Putting peoples’ lives first

Posted by ampontan on Thursday, May 5, 2011

…(I)ncestuous relations between corporations and governments are fascistic. The problem comes when you claim that such arrangements are inherently right-wing.
- Jonah Goldberg

The type of businessmen who seek special advantages by government action (are the) actual war profiteers of all mixed economies.
- Ayn Rand

PEOPLE have been complaining since the 19th century about a type of government/corporate collusion that has come to be known as the socialization of risk and the privatization of profit.

Risk is inherent in any commercial enterprise, and profits are an enterprise’s reward for successfully avoiding or negating those risks. Too often, however, Big Business colludes with Big Government (of either party) to create ways to keep the profits for themselves while making the public pay for risks gone sour. “Too big to fail” is one of the most common, as well as the one of the most stupid, justifications.

Now here comes the Japanese version, proposed as a way to keep Tokyo Electric Power Co. afloat while it deals with what are likely to be enormous compensation payments resulting from the problems with the Fukushima power plant. We already know who’s going to get stuck with the tab.

Both the Yomiuri Shimbun and the Asahi Shimbun are reporting that either the Democratic Party of Japan, or the DPJ-led government — keeping track of the more than 20 bodies Prime Minister Kan created to deal with the earthquake/tsunami makes it difficult to pin down — is discussing a new mechanism that will allow Tokyo Electric Power to raise rates to defray the compensation costs for Fukushima. No one knows the final bill for that compensation, but one initial estimate suggests it could be JPY one trillion a year for four years.

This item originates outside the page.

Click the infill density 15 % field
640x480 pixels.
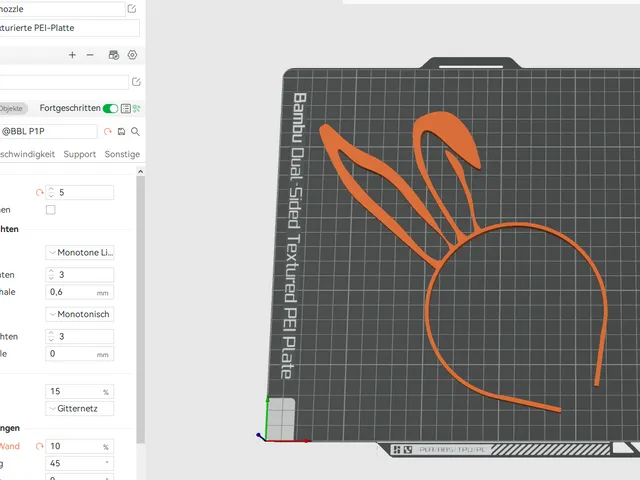80,391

If the nation’s other power companies are asked to contribute to the compensation, the mechanism will allow them to raise their rates, too. Of course, say the proponents, the government will monitor the rates to make sure the increase is not excessive — doesn’t that allay your concerns? — but the average household will be on the hook for several hundred yen more a month in utility bills.

Their excuse reasoning is that it will be difficult for Tokyo Electric to maintain its operations absent a raise in rates. Therefore, investors will dump their bonds, which therefore will roil the commercial bond market, which therefore could cause problems for Japanese government bonds.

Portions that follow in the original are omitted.